Outside of marriage, most relationships consist of four stages, and with each stage you enter their bond deepens resulting in better bonuses on the battlefield. There’s also an insane amount of dialogue and lore found within the conversations you partake in, and even after your character is married they can still bond with other people. You will lose yourself for literal hours watching how every character interacts and how their children turn out. It’s important to note that every conversation shared between characters is completely different, meaning it’s hard to be bored when all these unique scenarios are being thrown at you.
Not last but definitely not least, the combat in Fates remains largely unchanged from what people expect in a Fire Emblem title, but what has been added and changed thankfully all work in the games favor. In Awakening, there were often times a problem where if you pair two strong characters together on the same panel and keep them together, they were practically invincible as each character not only had defense boosts, but each one were given attack boosts as well, plus, the one in control of the pair is the only one who can take damage. This time around, they changed it up by it less of a viable tactic to keep them on the same panel, with defense boosts being given to characters sharing the same panel, and attack boosts were given to those in corresponding, but never can both be given at the same time. This forces you to strategically place strong units and weak units within a close range and pairing them up when it works best. An addition that was made is a feature called “Dragon Vein”, which allows people with Royal Blood to step on a space and alter the environment in ways such as breaking bridges, creating stone walls, and melting frozen lakes to prevent people from walking over them. By using these special spaces, you can completely change the tide of a battle. Other changes from the formula include elements such as weapons don’t break anymore and each panel has its own arena when fought in (simply cosmetic).
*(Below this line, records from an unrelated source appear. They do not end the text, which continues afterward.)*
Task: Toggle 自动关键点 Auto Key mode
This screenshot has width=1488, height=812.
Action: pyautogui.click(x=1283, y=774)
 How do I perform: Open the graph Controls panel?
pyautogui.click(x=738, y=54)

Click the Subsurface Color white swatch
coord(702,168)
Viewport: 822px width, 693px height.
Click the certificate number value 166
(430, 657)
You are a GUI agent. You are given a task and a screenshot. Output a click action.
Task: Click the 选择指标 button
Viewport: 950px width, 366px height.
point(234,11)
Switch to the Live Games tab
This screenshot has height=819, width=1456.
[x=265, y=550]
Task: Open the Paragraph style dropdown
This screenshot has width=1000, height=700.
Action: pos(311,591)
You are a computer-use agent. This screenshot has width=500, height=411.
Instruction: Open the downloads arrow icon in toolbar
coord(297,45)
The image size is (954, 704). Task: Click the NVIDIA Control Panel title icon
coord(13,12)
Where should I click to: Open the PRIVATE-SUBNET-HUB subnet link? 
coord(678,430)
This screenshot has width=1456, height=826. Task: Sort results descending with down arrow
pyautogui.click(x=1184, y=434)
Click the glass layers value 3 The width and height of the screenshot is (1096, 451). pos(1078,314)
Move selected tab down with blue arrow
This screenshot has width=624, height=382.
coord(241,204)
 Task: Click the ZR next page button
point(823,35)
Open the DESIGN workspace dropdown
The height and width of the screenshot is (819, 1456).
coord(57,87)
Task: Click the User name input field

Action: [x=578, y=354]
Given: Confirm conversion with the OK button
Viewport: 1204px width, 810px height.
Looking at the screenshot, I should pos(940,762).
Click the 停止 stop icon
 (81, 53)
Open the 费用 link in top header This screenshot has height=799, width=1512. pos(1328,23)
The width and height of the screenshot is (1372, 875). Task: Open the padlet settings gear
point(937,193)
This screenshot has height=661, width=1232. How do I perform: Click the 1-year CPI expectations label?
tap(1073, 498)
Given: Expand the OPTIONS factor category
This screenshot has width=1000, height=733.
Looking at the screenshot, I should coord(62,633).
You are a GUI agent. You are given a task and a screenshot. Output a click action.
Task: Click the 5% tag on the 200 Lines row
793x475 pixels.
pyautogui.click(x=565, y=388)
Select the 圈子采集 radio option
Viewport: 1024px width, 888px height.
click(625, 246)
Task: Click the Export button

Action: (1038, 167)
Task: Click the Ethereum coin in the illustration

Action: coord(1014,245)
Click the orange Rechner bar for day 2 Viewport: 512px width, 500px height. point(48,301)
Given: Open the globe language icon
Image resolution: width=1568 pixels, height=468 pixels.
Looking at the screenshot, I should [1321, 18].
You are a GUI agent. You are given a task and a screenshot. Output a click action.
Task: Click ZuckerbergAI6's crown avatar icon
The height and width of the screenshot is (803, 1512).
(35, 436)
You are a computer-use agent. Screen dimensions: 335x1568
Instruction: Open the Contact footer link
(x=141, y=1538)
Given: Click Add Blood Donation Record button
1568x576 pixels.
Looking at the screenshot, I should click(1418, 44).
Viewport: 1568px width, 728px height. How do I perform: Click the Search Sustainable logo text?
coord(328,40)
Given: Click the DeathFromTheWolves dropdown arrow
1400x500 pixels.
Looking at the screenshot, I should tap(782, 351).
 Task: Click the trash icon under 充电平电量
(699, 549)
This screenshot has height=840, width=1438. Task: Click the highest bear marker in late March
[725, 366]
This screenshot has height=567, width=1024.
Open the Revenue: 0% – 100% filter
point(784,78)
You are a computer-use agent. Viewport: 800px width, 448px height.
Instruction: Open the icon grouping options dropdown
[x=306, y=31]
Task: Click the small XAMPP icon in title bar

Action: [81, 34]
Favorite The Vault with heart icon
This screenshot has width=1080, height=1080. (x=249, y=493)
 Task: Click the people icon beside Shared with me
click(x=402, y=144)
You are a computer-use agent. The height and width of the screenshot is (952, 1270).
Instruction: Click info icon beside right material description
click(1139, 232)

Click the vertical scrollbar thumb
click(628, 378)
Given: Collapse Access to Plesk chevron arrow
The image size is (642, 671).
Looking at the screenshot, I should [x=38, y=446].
When all of these features come to play, it makes it feel like the natural progression from its predecessors this series should be heading.
Fire Emblem Fates provides an enthralling story with thought-provoking ideas, along with an ever-evolving combat system that could be as basic or as deep as the player wants it to be. Even once you’ve finished the story, there’s still so much to do and discover, like marrying each unit and recruiting their children, improving your castle to its fullest capacities, and leveling your party to become a force to be reckoned with. It’s not very often when a game of this caliber rolls around, and it’s even better knowing that once you’ve finished one part of Fates you’ve got yet two more to play through. For those of you like me who have been eagerly anticipating the newest Fire Emblem title, the wait is over, and Fates does not disappoint.
Fire Emblem Fates is just about everything we ever could’ve hoped it to be. Great stories, better characters, and a fun and never overwhelming combat system all blend so well together to create just about one of the best games the 3DS has to offer. If you’re a fan of Awakening, you will no doubt fall in love again with this new entry. Although, if you can, purchasing both Conquest and Birthright your first playthrough to make the decision more personal. Even if you can’t, with just one of the three released titles in your hands you still have hours of content waiting to have you falling in love.